Adding an Adwords tag
If you’re using Google Adwords, then you can track your Google Adwords conversions using tag manager. To do it, you’ll need to make sure that you add the order ID as a value for a data layer variable.
First create a new tag in Google Tag Manager, and select Google Adwords conversion tracking.
To get your conversion ID and your Conversion label you’ll need to sign in to your Adwords account. These instructions from Tag Manager support tell you how to find these.
Add the information that you got from your Adwords to the tag. You can also add a conversion value, order ID or currency code optionally. If you do, make sure that you use Tag Manager variables wherever they apply.
Choose your trigger to tell the tag when it should fire and click on save. Preview your changes and click on publish when you’re ready.

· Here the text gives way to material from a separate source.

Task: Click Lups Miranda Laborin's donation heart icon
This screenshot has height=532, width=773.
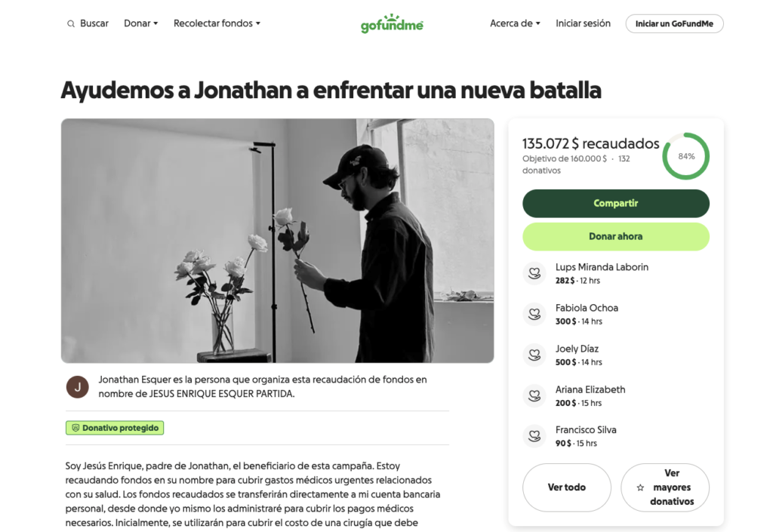Action: [x=534, y=273]

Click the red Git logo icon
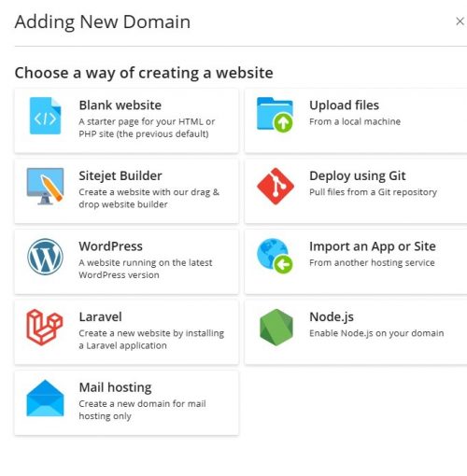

Note that you’ll need to create a conversion linker tag for this to work correctly as well. See more on Google Tag Manager support.
Adding additional tags
Of course, these tags might not be the only tags that you want to add to your site. There are so many different options, and it depends on exactly what you want your tags to do. If you’re working with an affiliate marketing network, you can use Google Tag Manager to track your affiliate sales. Or, you can set up a tag for your remarketing efforts. There are plenty of Google Tag Manager recipes available online, which you can import into your GTM.
Google Tag Manager is a great addition to any website because it enables you to track your marketing goals more efficiently. It saves time and money, because changes to the website can be made quickly and easily without having to ask a developer every time and you can test the changes before they go live.
It’s ideal for businesses of any size to get more insights, and once you know how to create a tag, you can change and update things depending on what’s working for you. Debugging is an important process for everyone and shouldn’t be overlooked, but once you’ve got it right there is so much you can do. There are recipes available online and several resources that you can use to help get you started with Google Tag Manager.
Google has got a free online course for Google Tag Manager which includes sections on starting with Google Tag Manager, setting up GTM, collecting data using the data layer, variables and events, and using additional tags for marketing and remarketing.
Google Tag Manager support center has a wealth of information on Google Tag Manager and installing tags.
There’s a Google product forum where you can ask questions and find answers to your questions and discuss Google Tag Manager.
Analytics Mania has a list of over 100 different resources in relation to GTM.
LunaMetrics has several different recipes that you can import into your Google Tag Manager.